監督/脚本/編集/プロデュース   竹馬靖具
撮影/編集 宗田英立大
 
◆キャスト◆
 
鈴木悟   竹馬靖具
藤沢よしはる 藤沢よしはる
鈴木良美
田中誠 志賀正人
-
(配給:chiyuw)
 

  その凄まじい閉塞感は、風景をも侵食していく。悟がコンビニに向かう道は、開かれた空間であるはずなのに、それを感じない。藤沢がワイナリーを取り巻く山々を一望できる高台に悟を案内する場面でも、彼らが生きている世界の違いが際立つ。さらに、ワインの熟成の時間と昨日も明日もない悟の時間のコントラストも印象に残るだろう。

  しかし、そんな彼の生活に変化が起こる。これまで悟は、息子を何とかしようとする母親に対して言葉ではむかうだけだったが、ついに暴力を振るってしまう。それは彼がさらに悪い方向に踏み出してしまったことを意味するように見えるが、必ずしもそうではない。

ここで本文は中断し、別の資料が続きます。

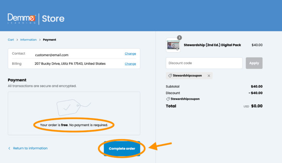Click the Store label in the header
This screenshot has height=163, width=282.
(x=53, y=18)
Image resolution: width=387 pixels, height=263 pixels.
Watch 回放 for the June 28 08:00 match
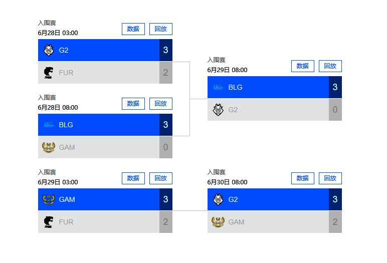tap(161, 104)
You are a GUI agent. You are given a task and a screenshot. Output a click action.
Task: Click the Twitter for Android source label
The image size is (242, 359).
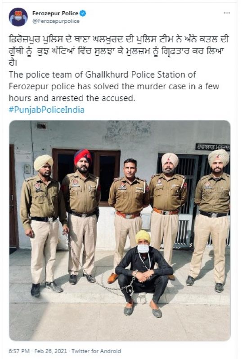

  竹馬監督が見つめているのは、悟の身体と感情のずれだ。もちろん本人はそれを自覚などしていない。だが、母親を憎んでいるわけではないのに、感情が暴走したことで、自分の今をわずかだが認識するようになる。彼の揺れは、自分の部屋からそっと母親の様子をうかがったり、食事に手をつけたり、電話の音に敏感に反応して出るといったささいな行動に表れる。

  だが、竹馬監督は、ダルデンヌ兄弟が『ロゼッタ』で、少女ロゼッタを生か死かというところまで追い詰めたように、悟をぎりぎりの選択を迫られる場所まで追い詰める。悟は予想もしない悲劇に見舞われる。そして今度は、目の前の現実に対して感情が追いつかないために、ひとりでもがくことになる。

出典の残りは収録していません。